**SUPPLIED DATA:**
#####

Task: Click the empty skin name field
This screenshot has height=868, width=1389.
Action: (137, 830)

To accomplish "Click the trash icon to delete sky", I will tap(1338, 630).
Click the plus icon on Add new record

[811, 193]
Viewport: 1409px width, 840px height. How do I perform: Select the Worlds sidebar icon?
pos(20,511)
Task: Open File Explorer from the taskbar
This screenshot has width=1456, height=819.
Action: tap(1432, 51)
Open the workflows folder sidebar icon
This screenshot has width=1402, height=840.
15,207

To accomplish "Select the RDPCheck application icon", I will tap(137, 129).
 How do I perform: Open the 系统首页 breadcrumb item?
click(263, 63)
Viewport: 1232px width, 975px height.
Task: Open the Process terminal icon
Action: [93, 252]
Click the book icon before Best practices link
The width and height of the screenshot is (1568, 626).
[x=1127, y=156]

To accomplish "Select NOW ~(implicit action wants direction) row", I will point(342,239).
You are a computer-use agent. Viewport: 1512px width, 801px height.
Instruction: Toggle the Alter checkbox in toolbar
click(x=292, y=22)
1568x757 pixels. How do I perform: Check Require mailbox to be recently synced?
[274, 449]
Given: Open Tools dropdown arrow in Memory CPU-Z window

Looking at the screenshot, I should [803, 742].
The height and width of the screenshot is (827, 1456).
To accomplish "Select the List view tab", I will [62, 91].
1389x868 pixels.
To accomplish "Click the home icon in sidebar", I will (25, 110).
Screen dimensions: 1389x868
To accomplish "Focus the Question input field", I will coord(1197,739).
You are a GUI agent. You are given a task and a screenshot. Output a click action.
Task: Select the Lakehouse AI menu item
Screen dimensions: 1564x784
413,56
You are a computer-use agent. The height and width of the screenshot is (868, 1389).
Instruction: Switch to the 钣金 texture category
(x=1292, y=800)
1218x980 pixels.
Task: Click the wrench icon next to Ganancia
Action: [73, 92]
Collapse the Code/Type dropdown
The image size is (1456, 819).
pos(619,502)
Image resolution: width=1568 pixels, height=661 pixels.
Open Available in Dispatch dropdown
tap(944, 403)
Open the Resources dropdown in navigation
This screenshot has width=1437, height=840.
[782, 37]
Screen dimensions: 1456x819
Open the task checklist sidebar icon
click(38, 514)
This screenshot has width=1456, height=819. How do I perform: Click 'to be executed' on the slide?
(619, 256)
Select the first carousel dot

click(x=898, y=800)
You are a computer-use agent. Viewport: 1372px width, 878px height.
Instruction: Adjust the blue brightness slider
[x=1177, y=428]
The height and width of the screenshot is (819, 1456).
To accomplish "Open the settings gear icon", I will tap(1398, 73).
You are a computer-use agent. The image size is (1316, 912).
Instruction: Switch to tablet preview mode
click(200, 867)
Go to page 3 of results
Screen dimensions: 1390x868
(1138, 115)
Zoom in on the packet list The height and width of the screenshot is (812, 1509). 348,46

#####

**EXERCISE INSTRUCTIONS:**
Set down the data once more, exactly as shown above.

**WRITTEN RESPONSE:**
Task: Click the empty skin name field
This screenshot has height=868, width=1389.
Action: (137, 830)

To accomplish "Click the trash icon to delete sky", I will tap(1338, 630).
Click the plus icon on Add new record

[811, 193]
Viewport: 1409px width, 840px height. How do I perform: Select the Worlds sidebar icon?
pos(20,511)
Task: Open File Explorer from the taskbar
This screenshot has width=1456, height=819.
Action: tap(1432, 51)
Open the workflows folder sidebar icon
This screenshot has width=1402, height=840.
15,207

To accomplish "Select the RDPCheck application icon", I will tap(137, 129).
 How do I perform: Open the 系统首页 breadcrumb item?
click(263, 63)
Viewport: 1232px width, 975px height.
Task: Open the Process terminal icon
Action: [93, 252]
Click the book icon before Best practices link
The width and height of the screenshot is (1568, 626).
[x=1127, y=156]

To accomplish "Select NOW ~(implicit action wants direction) row", I will point(342,239).
You are a computer-use agent. Viewport: 1512px width, 801px height.
Instruction: Toggle the Alter checkbox in toolbar
click(x=292, y=22)
1568x757 pixels. How do I perform: Check Require mailbox to be recently synced?
[274, 449]
Given: Open Tools dropdown arrow in Memory CPU-Z window

Looking at the screenshot, I should [803, 742].
The height and width of the screenshot is (827, 1456).
To accomplish "Select the List view tab", I will [62, 91].
1389x868 pixels.
To accomplish "Click the home icon in sidebar", I will (25, 110).
Screen dimensions: 1389x868
To accomplish "Focus the Question input field", I will coord(1197,739).
You are a GUI agent. You are given a task and a screenshot. Output a click action.
Task: Select the Lakehouse AI menu item
Screen dimensions: 1564x784
413,56
You are a computer-use agent. The height and width of the screenshot is (868, 1389).
Instruction: Switch to the 钣金 texture category
(x=1292, y=800)
1218x980 pixels.
Task: Click the wrench icon next to Ganancia
Action: [73, 92]
Collapse the Code/Type dropdown
The image size is (1456, 819).
pos(619,502)
Image resolution: width=1568 pixels, height=661 pixels.
Open Available in Dispatch dropdown
tap(944, 403)
Open the Resources dropdown in navigation
This screenshot has width=1437, height=840.
[782, 37]
Screen dimensions: 1456x819
Open the task checklist sidebar icon
click(38, 514)
This screenshot has width=1456, height=819. How do I perform: Click 'to be executed' on the slide?
(619, 256)
Select the first carousel dot

click(x=898, y=800)
You are a computer-use agent. Viewport: 1372px width, 878px height.
Instruction: Adjust the blue brightness slider
[x=1177, y=428]
The height and width of the screenshot is (819, 1456).
To accomplish "Open the settings gear icon", I will tap(1398, 73).
You are a computer-use agent. The image size is (1316, 912).
Instruction: Switch to tablet preview mode
click(200, 867)
Go to page 3 of results
Screen dimensions: 1390x868
(1138, 115)
Zoom in on the packet list The height and width of the screenshot is (812, 1509). 348,46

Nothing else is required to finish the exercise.